Per diventare grandi occorre essere piccoli: Margherita Antoniazzi (La Devota della Costa)

Le “Margheritine” e la carità

Le “Margheritine” e la carità

Nel secolo XVI non si concepisce un istituto femminile se non salvaguardato dalla clausura; l’unica vita religiosa ammessa è quella monastica, tutta dedita al servizio di Dio.

L’Autorità ecclesiastica fatica quindi non poco a comprendere quella carità instaurata dalla Devota, coraggiosamente al servizio dei fratelli, in nome di un altruismo eroico.

L’esercizio della carità espressa dalle religiose dette ‘Margheritine’, tutte dedite alla preghiera, alla penitenza e all’esercizio delle virtù cristiane, lasciano ovviamente perplessi i Visitatori ecclesiastici; questi temono che la forza dirompente della carità non sia sufficiente a tutelare le religiose dai pericoli di una società violenta.

E’ decisamente singolare il modo in cui viene esercitata la carità da questo piccolo nucleo di fragili donne, che operano su una rischiosa frontiera che in quei momenti storici vede la presenza sempre più frequente di avventurieri e briganti.

La vicinanza e l’amore per i bambini, soprattutto gli accattoni e quelli della strada, che ama radunare attorno a sé, porta Margherita e le consorelle ad offrire loro un luogo dove poter imparare a leggere e a scrivere. Le si attribuisce la frase: “La vera ricchezza sono i poveri, non i soldi“.

Riempire le giornate dei bambini con attività costruttive e formative dando loro un’istruzione minima, fatta di cultura e di formazione cristiana (a cui si aggiunge un pasto frugale non sempre concesso in famiglia), colloca la ‘Devota’ tra i grandi della storia della Chiesa alla stregua di San Filippo Neri, San Girolamo Emiliani, Sant’Angela Merici ed altri santi coevi.

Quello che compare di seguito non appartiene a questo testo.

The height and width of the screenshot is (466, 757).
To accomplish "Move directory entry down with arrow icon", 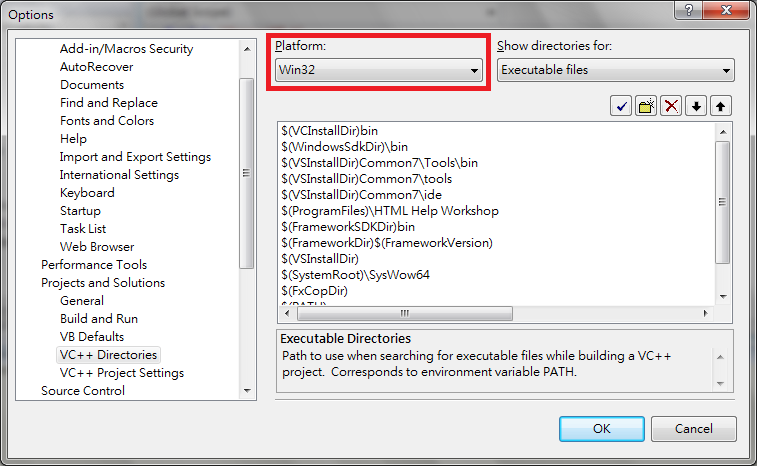I will (x=697, y=106).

La promozione della prima scuola gratuita della montagna e della Diocesi di Piacenza è opera davvero singolare se si tiene conto che, al contrario dei santi sopracitati, Margherita è illetterata e mai ha frequentato gli ambienti scolastici cittadini. Gli Atti dei ‘Processi’ parlano di due insegnanti: Suor Maria Bracchi, nipote di Margherita e suor Margherita Marcellina di Tornolo.

L’opera di Margherita Antoniazzi è tanto più innovativa se si tiene conto che la scuola, in quel territorio montano, nasce trent’anni prima dell’analoga fondata nel 1568 dal beato Paolo Burali, vescovo riformatore di Piacenza.

Leggendo le carte dei ‘Processi’ di beatificazione si viene a conoscenza di “grandi cose e milioni di miracoli“. I testimoni, parlando della ‘Devota della Costa’ sono concordi nel riferire numerosi episodi straordinari, guarigioni prodigiose e miracoli sorprendenti.

Il rapporto che, fin dalla giovane età, Margherita Antoniazzi instaura, attraverso la preghiera, con la Madonna prima e con San Rocco poi, danno il profilo spirituale e taumaturgico della ‘Devota’: ricchi e poveri, potenti e gente semplice accorre a questa povera suora ed ottiene miracoli e guarigioni di tutti i tipi.

I ‘Processi’ raccontano che per oltre trent’anni il monastero e la Chiesa dell’Annunziata di Costageminiana sono mèta di pellegrini che giungono, anche da lontano, per domandare preghiere e supplicare guarigioni.

Dagli Atti processuali vengono riportati, oltre alle testimonianze oculari o dei diretti interessati, fatti che i testimoni hanno udito dai familiari o da altri persone viventi ai tempi della ‘Devota’.